● Task requirements
Reproduce word for word the rows from the line containing "the left side" through the last line of the rows, including both of those lines.

● Excerpted data
○ ○ ○ ○ ○ ○ ○
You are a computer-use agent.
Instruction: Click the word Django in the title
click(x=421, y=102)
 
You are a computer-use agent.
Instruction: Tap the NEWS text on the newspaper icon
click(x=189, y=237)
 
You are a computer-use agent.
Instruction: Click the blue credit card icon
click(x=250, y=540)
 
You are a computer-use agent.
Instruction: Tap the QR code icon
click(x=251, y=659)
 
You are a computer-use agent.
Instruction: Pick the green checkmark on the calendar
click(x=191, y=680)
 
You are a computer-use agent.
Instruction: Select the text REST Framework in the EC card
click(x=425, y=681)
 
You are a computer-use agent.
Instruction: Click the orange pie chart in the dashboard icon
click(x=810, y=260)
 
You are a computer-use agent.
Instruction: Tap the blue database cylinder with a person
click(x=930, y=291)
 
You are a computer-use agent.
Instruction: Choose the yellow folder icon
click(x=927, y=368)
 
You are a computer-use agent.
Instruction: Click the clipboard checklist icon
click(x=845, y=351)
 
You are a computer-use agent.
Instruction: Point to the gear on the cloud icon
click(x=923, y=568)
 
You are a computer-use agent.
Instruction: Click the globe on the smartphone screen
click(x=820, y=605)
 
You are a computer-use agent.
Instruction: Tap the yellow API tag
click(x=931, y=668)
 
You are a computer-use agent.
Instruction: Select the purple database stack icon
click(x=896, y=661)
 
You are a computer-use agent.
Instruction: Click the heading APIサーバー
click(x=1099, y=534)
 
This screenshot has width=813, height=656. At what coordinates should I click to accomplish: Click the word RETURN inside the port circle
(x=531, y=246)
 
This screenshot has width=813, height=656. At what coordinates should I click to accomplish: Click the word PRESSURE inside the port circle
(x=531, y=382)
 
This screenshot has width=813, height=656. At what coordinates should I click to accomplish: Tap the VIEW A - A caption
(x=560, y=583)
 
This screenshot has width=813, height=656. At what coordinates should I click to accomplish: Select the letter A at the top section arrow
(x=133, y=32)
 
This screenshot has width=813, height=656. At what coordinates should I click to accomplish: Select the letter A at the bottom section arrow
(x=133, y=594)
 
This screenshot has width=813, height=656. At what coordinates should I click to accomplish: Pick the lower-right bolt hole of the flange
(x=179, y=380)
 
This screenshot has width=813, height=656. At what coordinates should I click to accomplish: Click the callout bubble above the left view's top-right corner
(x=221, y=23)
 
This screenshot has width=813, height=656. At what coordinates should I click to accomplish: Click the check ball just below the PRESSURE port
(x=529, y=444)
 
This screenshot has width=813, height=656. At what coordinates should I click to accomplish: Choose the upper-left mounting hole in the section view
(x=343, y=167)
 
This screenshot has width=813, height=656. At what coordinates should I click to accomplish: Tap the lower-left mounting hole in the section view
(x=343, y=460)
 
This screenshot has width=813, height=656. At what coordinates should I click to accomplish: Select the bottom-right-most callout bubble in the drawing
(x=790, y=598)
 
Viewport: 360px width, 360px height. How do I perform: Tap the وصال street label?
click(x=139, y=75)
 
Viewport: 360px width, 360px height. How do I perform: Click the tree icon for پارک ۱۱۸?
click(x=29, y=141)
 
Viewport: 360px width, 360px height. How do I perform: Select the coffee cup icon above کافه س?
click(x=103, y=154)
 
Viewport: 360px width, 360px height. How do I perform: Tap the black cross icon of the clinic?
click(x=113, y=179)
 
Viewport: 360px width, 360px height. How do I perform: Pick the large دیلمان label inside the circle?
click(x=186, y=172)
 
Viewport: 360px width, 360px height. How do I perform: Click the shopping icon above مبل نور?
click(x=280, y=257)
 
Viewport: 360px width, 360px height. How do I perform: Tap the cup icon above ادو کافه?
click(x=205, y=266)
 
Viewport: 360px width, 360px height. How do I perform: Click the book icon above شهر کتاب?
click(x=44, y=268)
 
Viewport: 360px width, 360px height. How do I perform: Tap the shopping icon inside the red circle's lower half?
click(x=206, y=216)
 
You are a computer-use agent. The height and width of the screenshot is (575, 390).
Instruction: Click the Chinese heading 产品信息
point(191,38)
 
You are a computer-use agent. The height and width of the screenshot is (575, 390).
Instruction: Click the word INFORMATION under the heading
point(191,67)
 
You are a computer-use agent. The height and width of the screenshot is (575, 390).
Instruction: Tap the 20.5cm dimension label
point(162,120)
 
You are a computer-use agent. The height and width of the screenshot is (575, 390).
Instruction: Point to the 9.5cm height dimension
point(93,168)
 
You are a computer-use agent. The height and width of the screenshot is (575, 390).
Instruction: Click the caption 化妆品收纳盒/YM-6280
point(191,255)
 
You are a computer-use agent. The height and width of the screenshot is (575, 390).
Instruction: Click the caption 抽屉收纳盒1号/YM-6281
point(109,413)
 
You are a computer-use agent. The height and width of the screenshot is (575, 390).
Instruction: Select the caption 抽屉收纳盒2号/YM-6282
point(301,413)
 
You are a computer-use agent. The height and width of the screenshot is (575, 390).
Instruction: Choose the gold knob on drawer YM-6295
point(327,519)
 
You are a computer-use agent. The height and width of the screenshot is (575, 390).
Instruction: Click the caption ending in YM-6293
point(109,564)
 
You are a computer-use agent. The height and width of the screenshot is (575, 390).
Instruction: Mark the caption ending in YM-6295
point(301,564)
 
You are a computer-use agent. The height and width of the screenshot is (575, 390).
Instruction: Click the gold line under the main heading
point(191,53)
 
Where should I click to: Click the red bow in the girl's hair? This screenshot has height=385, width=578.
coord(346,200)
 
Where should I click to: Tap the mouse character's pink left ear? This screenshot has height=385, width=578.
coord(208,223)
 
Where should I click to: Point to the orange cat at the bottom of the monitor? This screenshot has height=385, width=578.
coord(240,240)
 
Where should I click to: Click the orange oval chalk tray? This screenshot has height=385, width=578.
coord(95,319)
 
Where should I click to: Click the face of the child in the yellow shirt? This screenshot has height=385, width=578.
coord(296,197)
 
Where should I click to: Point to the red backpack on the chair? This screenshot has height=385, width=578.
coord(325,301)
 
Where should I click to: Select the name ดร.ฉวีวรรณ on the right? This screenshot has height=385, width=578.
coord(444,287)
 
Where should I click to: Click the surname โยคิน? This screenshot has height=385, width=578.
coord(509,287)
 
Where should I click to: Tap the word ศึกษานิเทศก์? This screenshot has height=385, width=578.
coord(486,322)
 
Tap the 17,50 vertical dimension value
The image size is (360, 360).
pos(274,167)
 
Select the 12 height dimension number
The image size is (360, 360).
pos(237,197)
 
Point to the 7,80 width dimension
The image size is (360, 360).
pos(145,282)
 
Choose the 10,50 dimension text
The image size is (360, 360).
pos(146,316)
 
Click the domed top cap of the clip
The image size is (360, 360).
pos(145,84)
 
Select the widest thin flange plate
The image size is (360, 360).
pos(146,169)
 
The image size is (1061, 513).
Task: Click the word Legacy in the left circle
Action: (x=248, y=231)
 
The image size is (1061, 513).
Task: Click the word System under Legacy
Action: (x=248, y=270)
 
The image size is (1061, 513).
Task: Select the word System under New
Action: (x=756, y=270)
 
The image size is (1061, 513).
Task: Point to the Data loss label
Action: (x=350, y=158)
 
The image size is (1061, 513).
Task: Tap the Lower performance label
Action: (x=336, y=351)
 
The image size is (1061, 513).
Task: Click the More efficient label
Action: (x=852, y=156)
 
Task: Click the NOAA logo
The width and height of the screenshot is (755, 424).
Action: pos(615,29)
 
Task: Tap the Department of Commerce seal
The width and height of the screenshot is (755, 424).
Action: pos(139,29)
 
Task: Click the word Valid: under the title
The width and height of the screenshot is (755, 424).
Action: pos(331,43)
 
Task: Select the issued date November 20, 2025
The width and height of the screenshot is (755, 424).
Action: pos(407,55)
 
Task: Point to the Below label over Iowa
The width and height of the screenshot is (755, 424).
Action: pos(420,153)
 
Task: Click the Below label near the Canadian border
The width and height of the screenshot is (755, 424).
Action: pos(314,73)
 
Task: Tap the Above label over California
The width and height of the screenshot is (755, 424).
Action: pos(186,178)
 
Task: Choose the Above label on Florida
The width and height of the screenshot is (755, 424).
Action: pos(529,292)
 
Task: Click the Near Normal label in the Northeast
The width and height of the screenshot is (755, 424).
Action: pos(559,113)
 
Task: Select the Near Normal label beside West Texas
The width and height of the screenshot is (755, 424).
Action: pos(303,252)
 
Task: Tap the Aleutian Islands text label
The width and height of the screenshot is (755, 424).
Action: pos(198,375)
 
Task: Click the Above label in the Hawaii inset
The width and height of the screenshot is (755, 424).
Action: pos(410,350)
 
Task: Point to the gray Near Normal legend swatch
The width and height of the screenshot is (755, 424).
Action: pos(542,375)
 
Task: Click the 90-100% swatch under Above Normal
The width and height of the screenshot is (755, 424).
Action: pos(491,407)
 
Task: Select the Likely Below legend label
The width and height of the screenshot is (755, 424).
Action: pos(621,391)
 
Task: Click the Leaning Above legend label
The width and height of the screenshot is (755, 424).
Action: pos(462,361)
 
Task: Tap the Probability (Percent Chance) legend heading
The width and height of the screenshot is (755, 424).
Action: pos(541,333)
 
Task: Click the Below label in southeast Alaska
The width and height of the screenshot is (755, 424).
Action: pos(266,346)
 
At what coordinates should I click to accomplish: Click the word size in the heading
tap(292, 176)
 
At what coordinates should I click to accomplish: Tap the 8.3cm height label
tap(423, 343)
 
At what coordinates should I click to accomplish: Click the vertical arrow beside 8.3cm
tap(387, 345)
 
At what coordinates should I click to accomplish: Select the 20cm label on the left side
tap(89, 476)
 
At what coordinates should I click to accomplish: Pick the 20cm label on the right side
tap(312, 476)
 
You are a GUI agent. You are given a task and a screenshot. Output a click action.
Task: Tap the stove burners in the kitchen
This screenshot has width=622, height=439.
○ ○ ○ ○ ○ ○ ○
● Expected answer
At what coordinates should I click to accomplish: Select the 20cm label on the left side
tap(89, 476)
 
At what coordinates should I click to accomplish: Pick the 20cm label on the right side
tap(312, 476)
 
You are a GUI agent. You are given a task and a screenshot. Output a click action.
Task: Tap the stove burners in the kitchen
This screenshot has width=622, height=439.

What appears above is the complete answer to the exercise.